A decisão, com efeito nacional, foi tomada no julgamento da ADPF 1214. O caso teve origem em São Paulo, onde houve tentativa de alterar o nome da Guarda Civil Metropolitana. A mudança já estava suspensa por decisão liminar do ministro Flávio Dino, relator do processo.
No julgamento final, o STF manteve esse entendimento e rejeitou a ação apresentada pela Federação Nacional de Sindicatos de Guardas Municipais, que contestava decisão do Tribunal de Justiça de São Paulo contrária à alteração.
Ao votar, Flávio Dino destacou que a Constituição Federal do Brasil estabelece expressamente a denominação “guardas municipais” no artigo 144 e define suas atribuições, voltadas à proteção de bens, serviços e instalações públicas.

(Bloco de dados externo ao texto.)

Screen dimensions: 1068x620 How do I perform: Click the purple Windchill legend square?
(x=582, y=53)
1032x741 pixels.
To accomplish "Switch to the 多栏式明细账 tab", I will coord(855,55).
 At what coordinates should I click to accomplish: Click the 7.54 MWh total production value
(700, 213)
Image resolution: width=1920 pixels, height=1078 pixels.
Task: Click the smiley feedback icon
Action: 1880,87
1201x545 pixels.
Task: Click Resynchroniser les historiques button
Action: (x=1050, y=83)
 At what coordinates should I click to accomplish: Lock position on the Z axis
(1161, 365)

Segundo o STF, permitir mudanças por leis municipais poderia gerar insegurança jurídica, despadronização no sistema de segurança pública e impactos administrativos, como a necessidade de alterar documentos e estruturas oficiais.
Com a decisão, ficou estabelecido que o uso do termo “Guarda Municipal” é obrigatório em todo o país, sendo proibida a adoção de nomes como “Polícia Municipal” ou equivalentes.